Gli indignati cominciano la marcia su Madrid

Gli indignati cominciano la marcia su Madrid

Non è ancora chiaro cosa succederà: per ora, gli sdegnati hanno fatto partire la marcia. Dalle nove di ieri mattina, per 33 giorni, gli indignados di tutta la Spagna si uniranno, di villaggio in villaggio, in una “marcia popolare indignata” su Madrid. Lì è previsto un grande raduno per il 23 luglio, dove daranno voce alla loro protesta.

L’iniziativa questa volta è partita dagli indignati di Valencia. Il percorso prevede 500 chilometri di marcia, 29 città da visitare e una direzione sola: la capitale. In ogni città verranno spiegate le loro ragioni, e saranno fatte assemblee per raccogliere le richieste dei cittadini. Poi, proseguiranno, di volta in volta.

Un’idea che segue le mobilitazioni di domenica, che hanno avuto luogo in più di 50 città spagnole e che hanno coinvolto 200.000 persone. Manifestanti scesi a protestare contro il Patto per l’Euro, l’accordo firmato dai 17 membri dell’Eurozona che intende metter mano all’economia europea per promuovere la competitività e far fronte alla stagnazione. Facendo ricorso, però, a una serie di misure poco popolari.

In Spagna, si prevedono tagli ai salari dei lavoratori, la proibizione di indebitarsi e il contenimento della spesa per l’assistenza sociale e le pensioni. Inoltre, secondo il documento, cresce l’età per andare in pensione. Di fronte a queste misure, l’indignazione è cresciuta, e ha fatto nascere altre manifestazioni. Tutte pacifiche, però. Allegre, nell’apparenza, e ben organizzate.

A Madrid, l’altro ieri, l’intenzione era di raggiungere la Camera dei Deputati. Un progetto bloccato dalla polizia, che ha fermato i manifestanti. Ma non si sono arresi. Hanno proseguito accampandosi in piazza del Nettuno, a pochi passi dal Parlamento, e poi a Puerta del Sol, snodo centrale di Madrid e ormai “sede storica” del movimento 15-M. Ma se le proteste non sono bastate, gli indignados adesso useranno l’arma delle marce.

Al momento, ne sono previste almeno sei. Si comincia con quella di oggi, da Valencia, lungo la ruta oriental, che passerà anche per Albacete. Lì saranno raccolti anche i gruppi provenienti da Alicante. Il prossimo 25 giugno si metteranno in movimento anche da Barcellona, da dove si dirama la ruta nororiental. Intanto, è ancora in corso di organizzazione la ruta sureña, che partirà dall’Andalusia, mentre dai Paesi Baschi accorreranno a Madrid lungo la ruta norteña. Altre due marce partiranno dalla Galizia e dall’Extremadura.

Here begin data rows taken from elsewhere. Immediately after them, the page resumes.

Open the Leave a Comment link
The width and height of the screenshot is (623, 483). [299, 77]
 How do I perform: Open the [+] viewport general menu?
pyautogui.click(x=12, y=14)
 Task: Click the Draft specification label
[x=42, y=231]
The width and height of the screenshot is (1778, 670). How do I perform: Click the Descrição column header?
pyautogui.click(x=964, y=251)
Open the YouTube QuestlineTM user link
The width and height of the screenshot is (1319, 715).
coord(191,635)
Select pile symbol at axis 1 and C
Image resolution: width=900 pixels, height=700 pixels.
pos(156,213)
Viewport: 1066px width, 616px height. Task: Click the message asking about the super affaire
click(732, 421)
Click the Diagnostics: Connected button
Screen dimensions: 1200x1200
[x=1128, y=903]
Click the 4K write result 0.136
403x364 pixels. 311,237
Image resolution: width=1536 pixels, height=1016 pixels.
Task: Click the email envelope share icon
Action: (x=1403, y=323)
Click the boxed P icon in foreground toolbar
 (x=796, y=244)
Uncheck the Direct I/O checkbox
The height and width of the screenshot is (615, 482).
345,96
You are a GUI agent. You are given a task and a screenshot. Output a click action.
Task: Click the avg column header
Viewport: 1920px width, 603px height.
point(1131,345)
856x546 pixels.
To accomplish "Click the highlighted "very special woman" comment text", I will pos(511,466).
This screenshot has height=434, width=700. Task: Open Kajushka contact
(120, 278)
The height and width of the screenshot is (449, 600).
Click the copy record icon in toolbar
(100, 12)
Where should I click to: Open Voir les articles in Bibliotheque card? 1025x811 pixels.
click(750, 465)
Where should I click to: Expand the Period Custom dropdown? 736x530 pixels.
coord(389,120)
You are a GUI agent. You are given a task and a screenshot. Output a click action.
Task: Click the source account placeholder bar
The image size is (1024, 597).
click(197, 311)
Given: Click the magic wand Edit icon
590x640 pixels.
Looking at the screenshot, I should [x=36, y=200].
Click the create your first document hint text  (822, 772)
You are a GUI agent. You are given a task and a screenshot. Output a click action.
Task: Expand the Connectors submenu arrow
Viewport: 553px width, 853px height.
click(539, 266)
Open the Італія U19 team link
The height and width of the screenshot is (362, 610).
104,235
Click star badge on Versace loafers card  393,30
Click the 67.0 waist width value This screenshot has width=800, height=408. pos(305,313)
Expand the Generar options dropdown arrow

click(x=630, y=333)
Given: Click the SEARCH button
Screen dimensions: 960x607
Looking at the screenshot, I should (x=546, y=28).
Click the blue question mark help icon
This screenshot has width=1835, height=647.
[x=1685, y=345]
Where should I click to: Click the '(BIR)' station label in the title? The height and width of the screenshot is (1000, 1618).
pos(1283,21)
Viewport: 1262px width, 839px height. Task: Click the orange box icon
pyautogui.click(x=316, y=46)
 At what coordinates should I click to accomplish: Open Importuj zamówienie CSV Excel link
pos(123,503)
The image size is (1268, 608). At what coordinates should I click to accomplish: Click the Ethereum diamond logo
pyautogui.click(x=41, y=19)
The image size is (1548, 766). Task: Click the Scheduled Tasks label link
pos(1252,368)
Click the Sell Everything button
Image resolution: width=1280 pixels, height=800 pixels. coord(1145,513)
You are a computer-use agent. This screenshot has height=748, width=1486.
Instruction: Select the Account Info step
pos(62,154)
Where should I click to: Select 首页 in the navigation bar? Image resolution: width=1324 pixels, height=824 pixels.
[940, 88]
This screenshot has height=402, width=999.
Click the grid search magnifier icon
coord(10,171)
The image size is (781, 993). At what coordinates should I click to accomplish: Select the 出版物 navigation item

Un movimento collettivo che convergerà nel centro del Paese per mobilitare il più alto numero di persone possibile. Per il gruppo 15-M, dopo le proteste dello scorso maggio, da cui ha tratto il nome, gli “accampamenti” nelle piazze di Madrid e Barcellona e la manifestazone nazionale di ieri, sarebbe la quarta iniziativa di mobilitazione popolare. Forse la più grande. Tutto perché i politici decidano di ascoltare le loro proteste, e ne prendano nota.